**Extracted records:**
────────────────────

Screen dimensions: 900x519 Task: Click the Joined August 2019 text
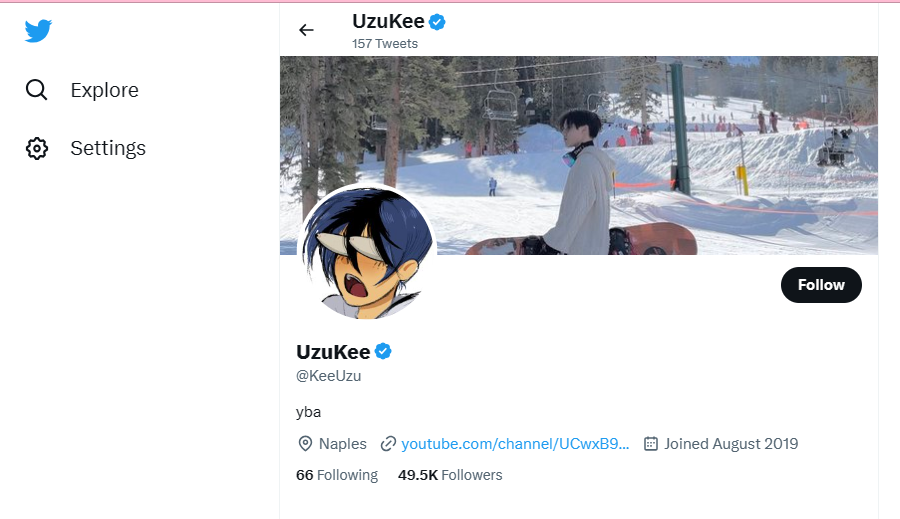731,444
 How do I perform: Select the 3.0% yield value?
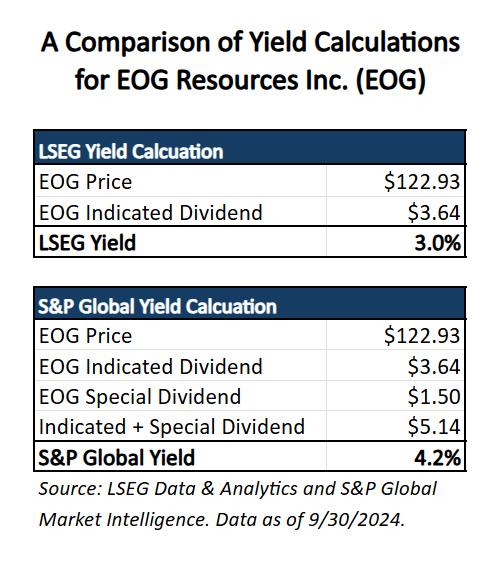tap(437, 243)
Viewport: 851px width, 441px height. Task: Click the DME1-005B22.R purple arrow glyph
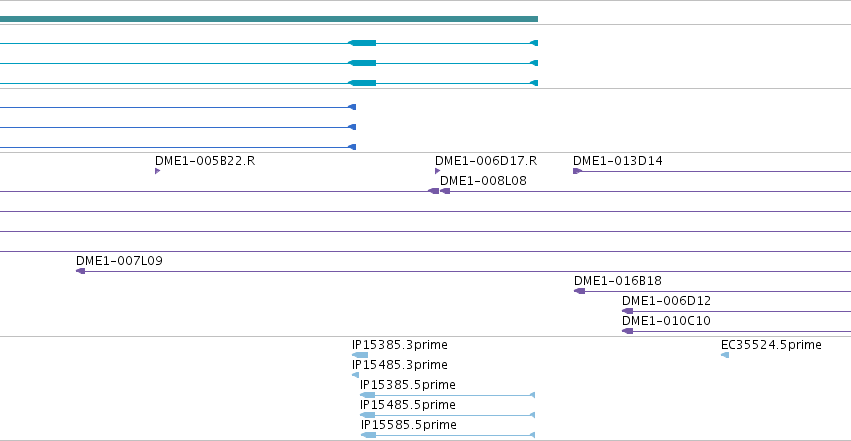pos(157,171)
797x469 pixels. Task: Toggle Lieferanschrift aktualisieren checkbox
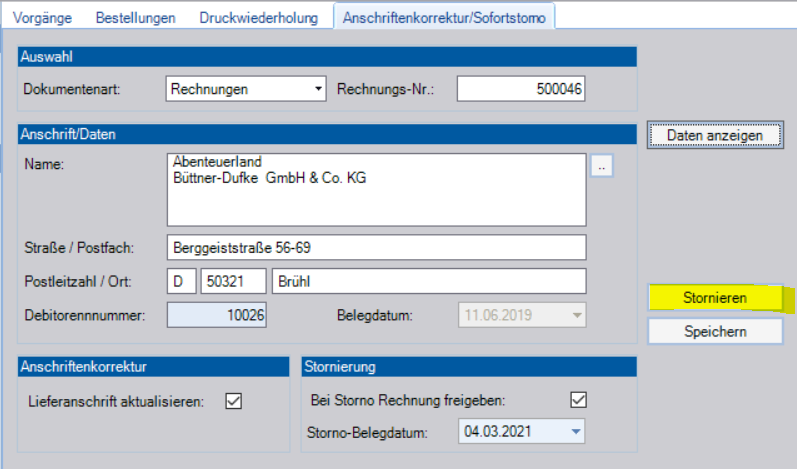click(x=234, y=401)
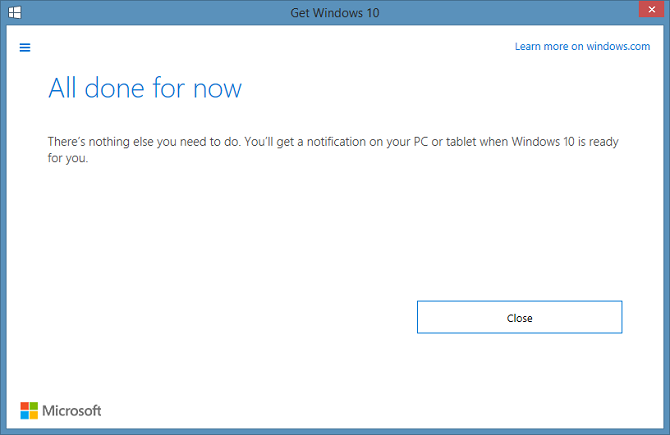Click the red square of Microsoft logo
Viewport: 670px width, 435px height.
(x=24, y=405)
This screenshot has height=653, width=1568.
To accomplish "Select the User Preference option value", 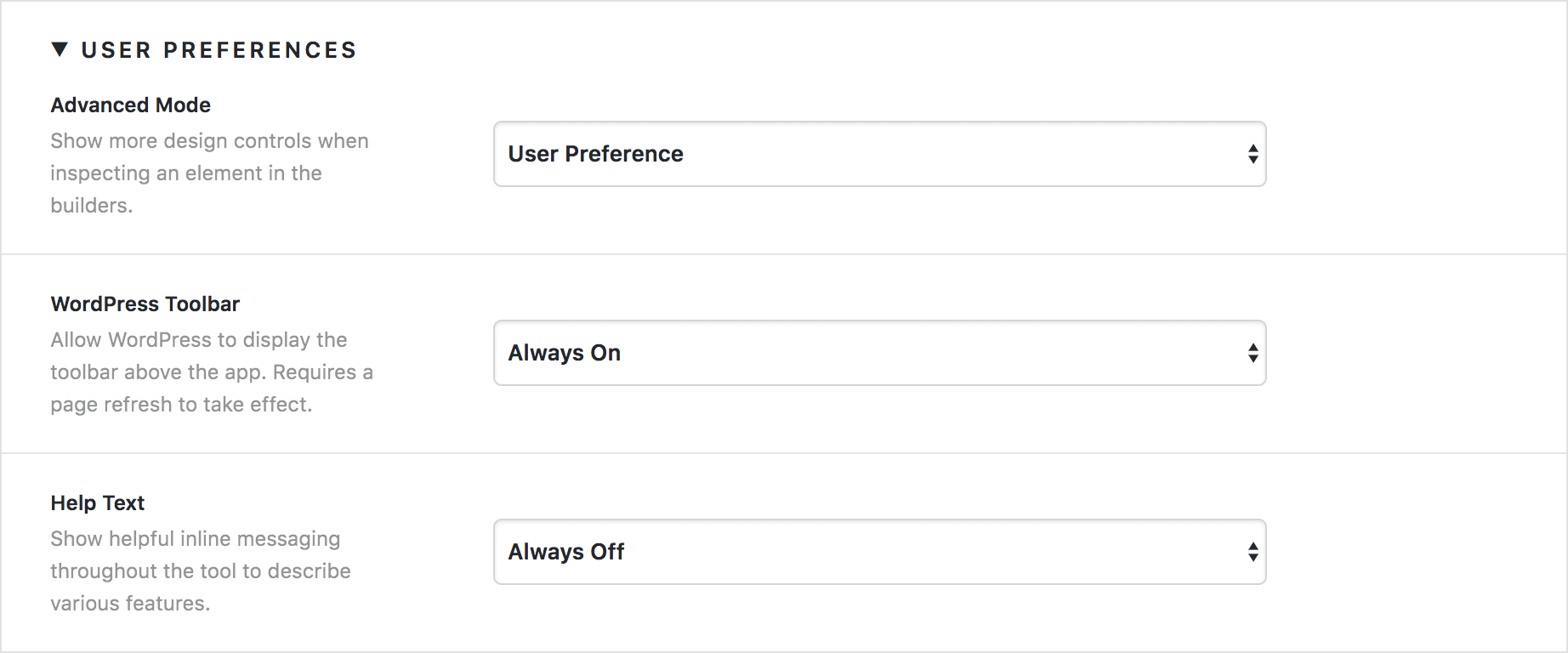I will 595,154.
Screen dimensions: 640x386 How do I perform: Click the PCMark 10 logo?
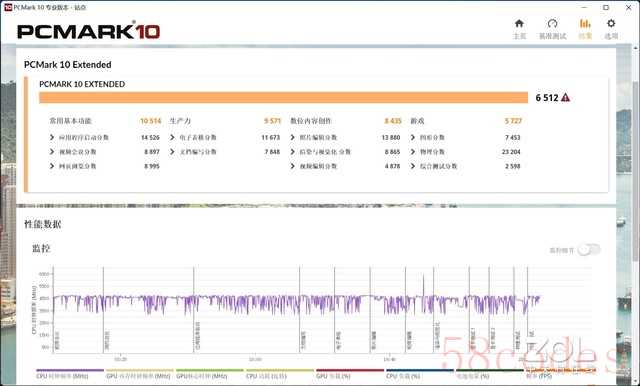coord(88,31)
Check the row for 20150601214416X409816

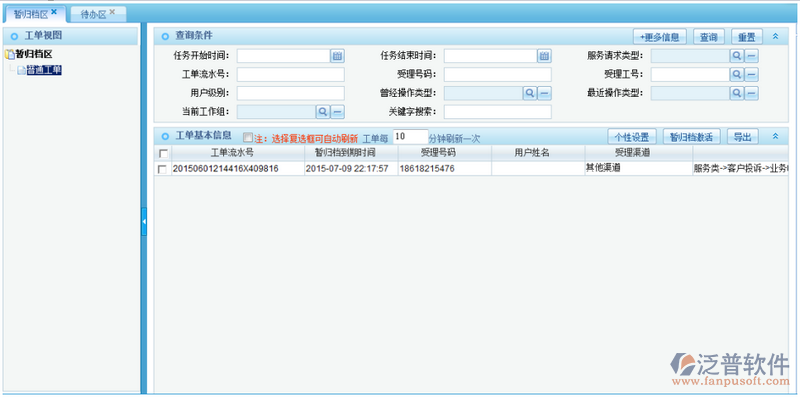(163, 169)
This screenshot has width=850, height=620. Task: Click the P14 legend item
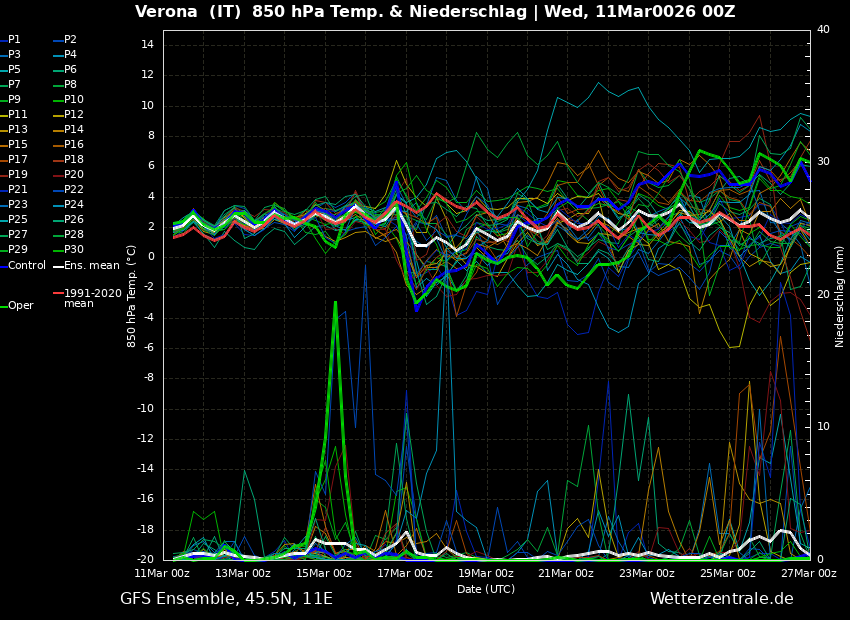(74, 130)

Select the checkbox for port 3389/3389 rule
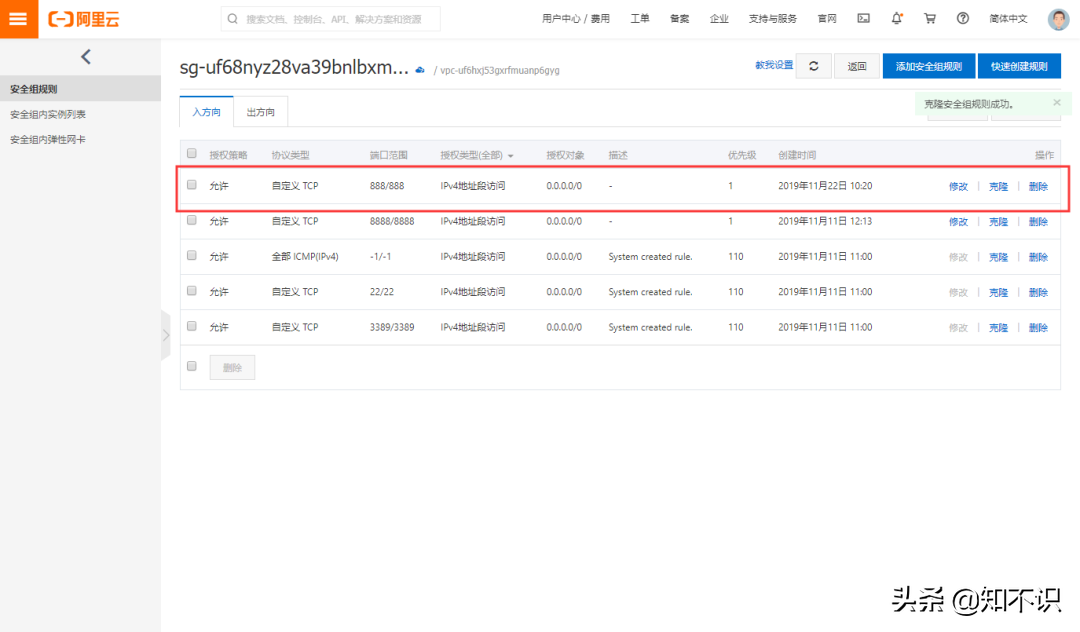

────────────────────

**WORK ORDER:** Where a line contains "This screenshot has width=850, height=620.", begin there and transcribe every line through the last one of the records above, exactly and with no pictures.

**SOLUTION:**
This screenshot has width=850, height=620. Task: Click the P14 legend item
(74, 130)

Select the checkbox for port 3389/3389 rule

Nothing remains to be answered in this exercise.